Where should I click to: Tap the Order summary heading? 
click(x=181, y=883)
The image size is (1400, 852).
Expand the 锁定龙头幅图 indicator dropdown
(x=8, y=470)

### Activity
Every record above needs to be given again exactly.

### Written response
Where should I click to: Tap the Order summary heading? 
click(x=181, y=883)
The image size is (1400, 852).
Expand the 锁定龙头幅图 indicator dropdown
(x=8, y=470)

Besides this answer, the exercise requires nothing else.